Rheinische Post - Wesel/Dinslaken
Vielstimmigkeit auch in der Krise
Faktenorientierte Forschung ist die Grundlage für Kritik und Diskussion.
Neuerdings wähnen immer mehr Nichtexperten, beurteilen zu können, wer ein ordentlicher Wissenschaftler ist und wer nicht. So wurde dem Virologen Hendrik Streeck vorgehalten, er habe gegen „wissenschaftlich begründete Maßnahmen“argumentiert, obgleich doch „längst klar“sei, dass andere Strategien nicht funktionieren. „Viele solcher Experten erwecken den Eindruck, in der Wissenschaft gehe es bloß um Meinungen – und nicht um Evidenz“, heißt es etwa. Vor solchen gefährlichen und verantwortungslosen Subjekten mit ihren abweichenden Meinungen sei größte Vorsicht angebracht: „Das untergräbt die Glaubwürdigkeit von sauber arbeitenden Forscherinnen und Forschern.“ Statt uns anzumaßen, Kompetenzen zu beurteilen, sollten wir darüber nachdenken, wo die Grenzen der Wissenschaft liegen und die politische Entscheidung anfängt.
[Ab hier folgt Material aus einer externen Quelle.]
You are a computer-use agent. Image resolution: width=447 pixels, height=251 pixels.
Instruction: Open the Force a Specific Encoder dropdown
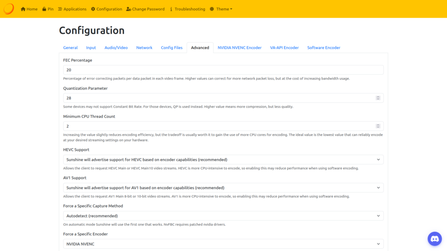tap(223, 244)
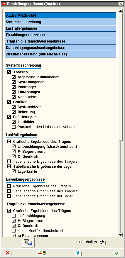Jump to Durchbiegungsnachweisergebnisse section
The image size is (125, 258).
coord(60,48)
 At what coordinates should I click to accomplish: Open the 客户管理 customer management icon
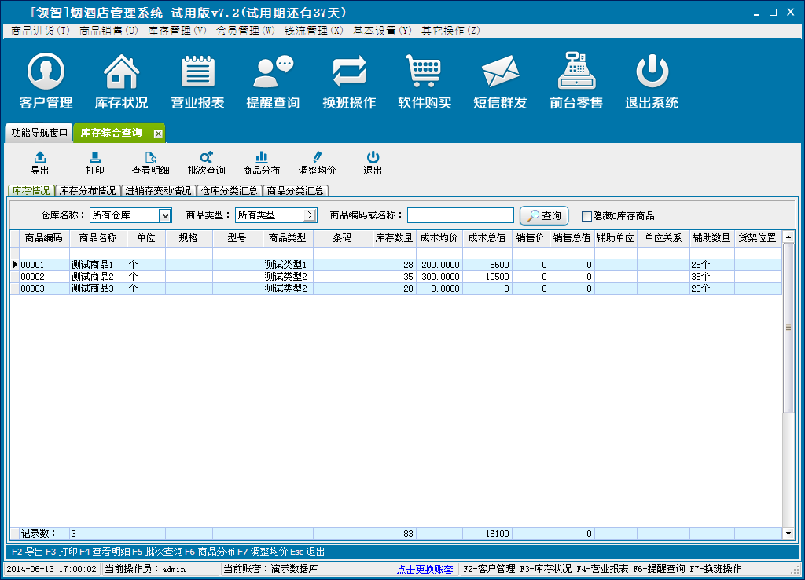point(46,72)
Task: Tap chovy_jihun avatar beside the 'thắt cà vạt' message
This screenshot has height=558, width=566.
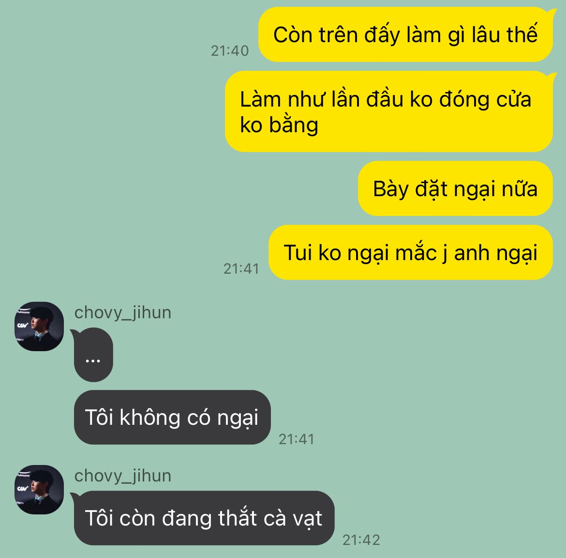Action: 39,490
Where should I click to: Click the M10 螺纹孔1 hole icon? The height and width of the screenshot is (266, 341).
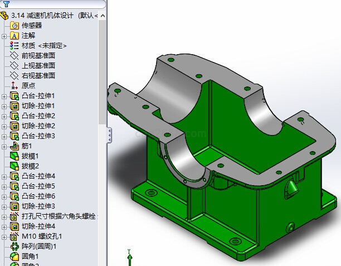(x=14, y=236)
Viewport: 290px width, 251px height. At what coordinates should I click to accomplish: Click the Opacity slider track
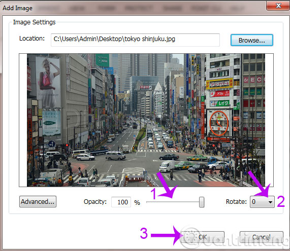tap(175, 202)
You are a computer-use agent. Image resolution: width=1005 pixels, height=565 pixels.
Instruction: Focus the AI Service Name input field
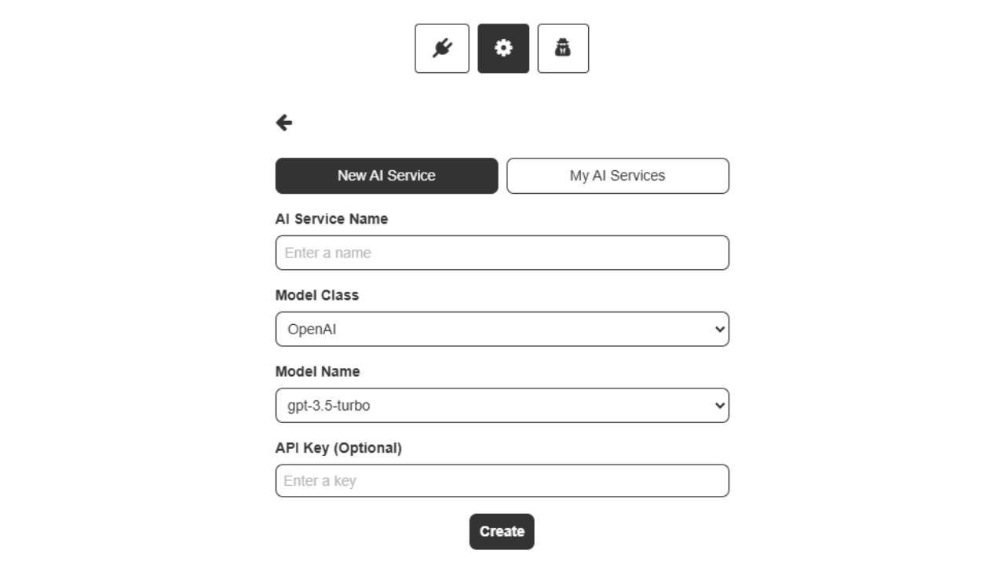503,253
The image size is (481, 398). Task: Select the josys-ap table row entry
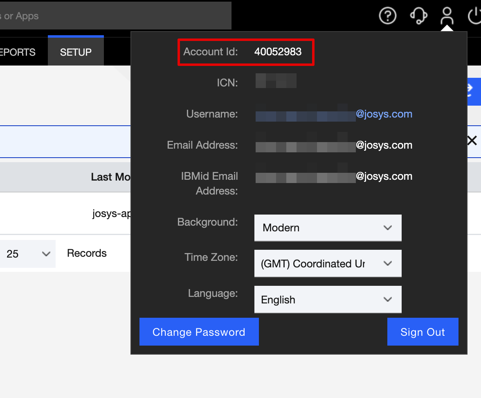click(111, 213)
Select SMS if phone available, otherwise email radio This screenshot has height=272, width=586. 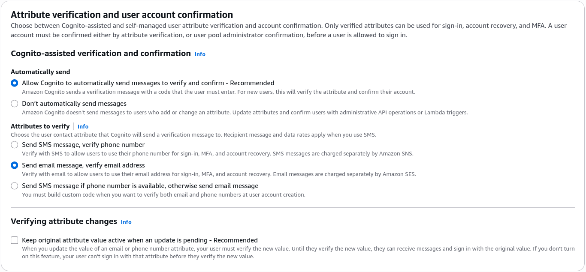pos(15,186)
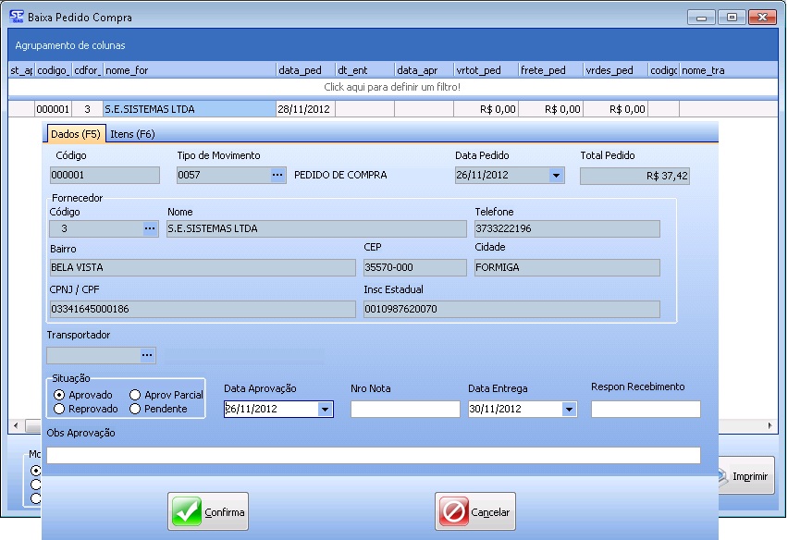788x540 pixels.
Task: Open Transportador lookup ellipsis button
Action: (146, 355)
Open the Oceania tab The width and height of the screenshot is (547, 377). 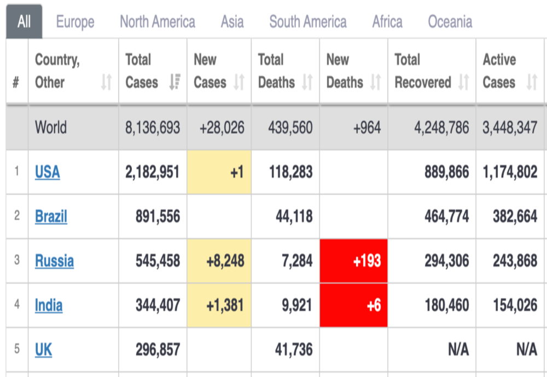pyautogui.click(x=450, y=22)
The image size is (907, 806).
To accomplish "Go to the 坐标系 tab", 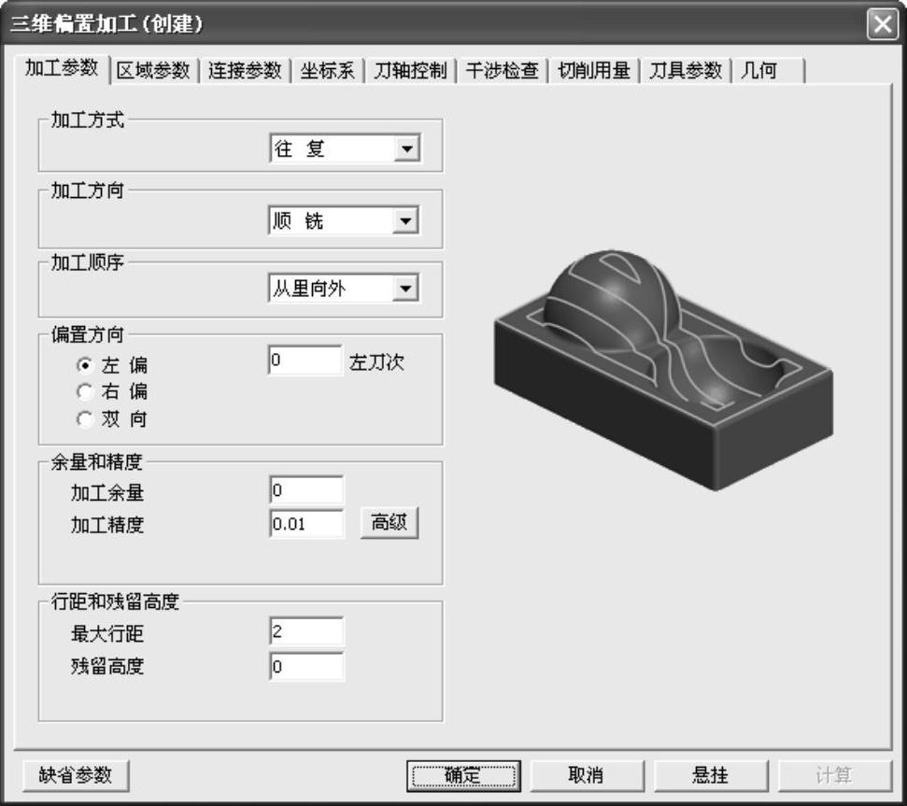I will point(327,71).
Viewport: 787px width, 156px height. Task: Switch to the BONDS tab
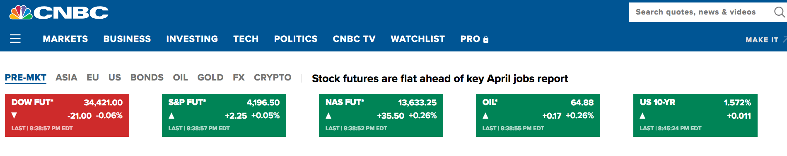pos(147,78)
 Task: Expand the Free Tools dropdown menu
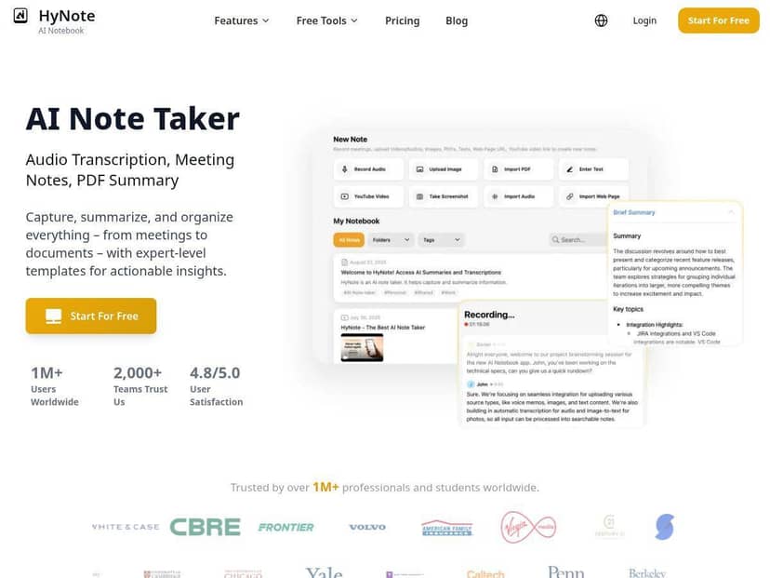point(326,20)
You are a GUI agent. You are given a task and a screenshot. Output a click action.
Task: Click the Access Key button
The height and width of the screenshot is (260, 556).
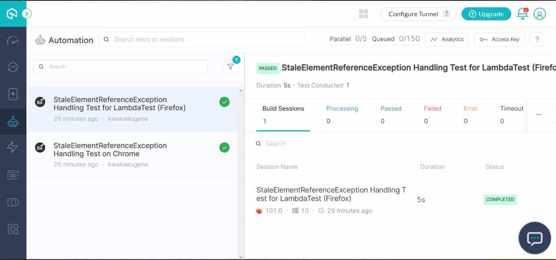pyautogui.click(x=499, y=39)
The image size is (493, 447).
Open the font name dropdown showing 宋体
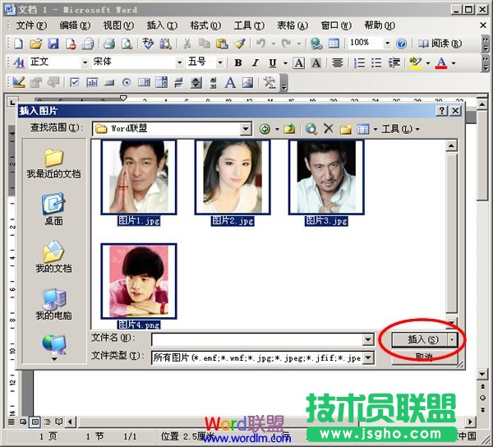pyautogui.click(x=180, y=62)
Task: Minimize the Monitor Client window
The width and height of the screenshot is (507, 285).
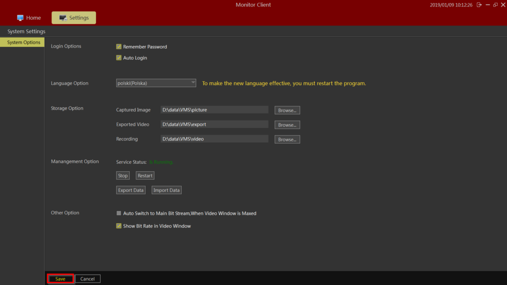Action: click(487, 5)
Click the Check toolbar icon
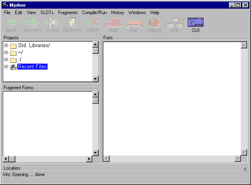 pos(92,23)
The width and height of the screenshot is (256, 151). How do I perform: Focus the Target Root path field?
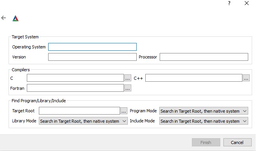tap(79, 111)
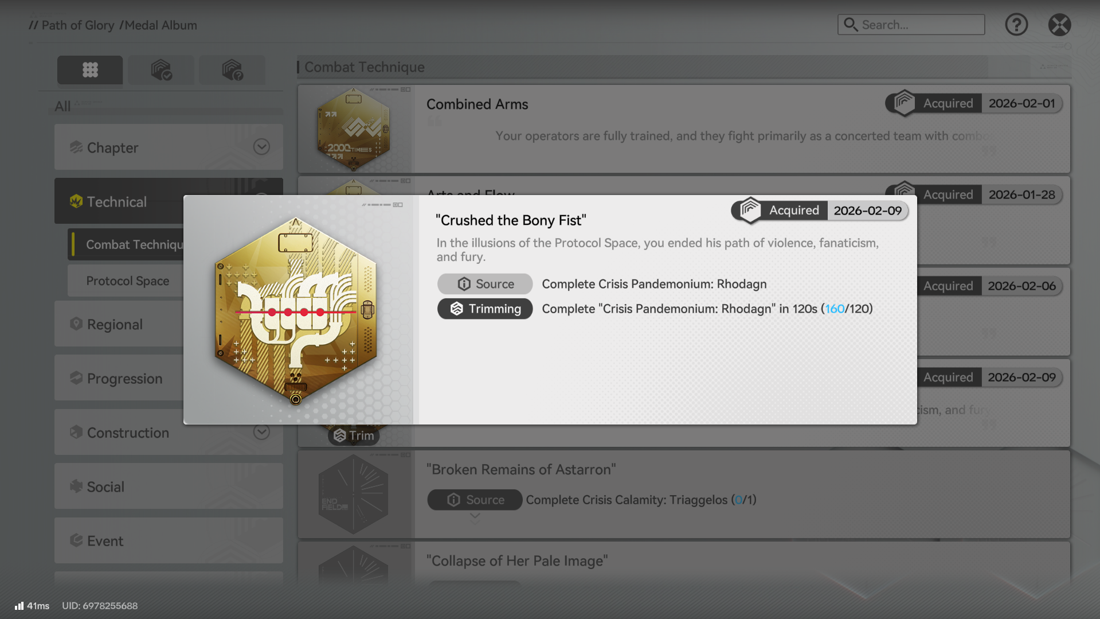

Experimentell gestützte wissenschaftliche Hypothesen sind in der Tat mehr als bloße Meinungen, können aber jederzeit durch Experimente und Erfahrungen in ihrer Aussagekraft relativiert werden. Und auch wenn sie momentan unstrittig sind, folgt daraus noch nicht, welche Maßnahmen getroffen werden müssen, weil diese Regeln und Anordnungen nie nur eine Wirkung haben. Eine verantwortungsbewusste Politik darf sich nicht nur auf das konzentrieren, was hinsichtlich der neuesten Erkenntnisse der Wissenschaft am effektivsten zur Bekämpfung des Virus erscheint. Sie muss auch die Wirkungen dieser Maßnahmen für das Leben der Menschen berücksichtigen – psychische Erkrankungen, Entwicklungsstörungen von Kindern, den ökonomischen Ruin vieler Existenzen. Wir brauchen eine vielstimmige und kontroverse Diskussion, um uns das immer wieder zu vergegenwärtigen. So rational es scheinen mag, alles zu tun, um die Vermehrung des Virus zu stoppen: Es kann mit Blick auf die Folgen der Maßnahmen auf unser Leben trotzdem unvernünftig sein.
Unsere Autorin ist Philosophie-professorin an der Ruhr-universität Bochum. Sie wechselt sich hier mit der Infektionsbiologin Gabriele Pradel ab.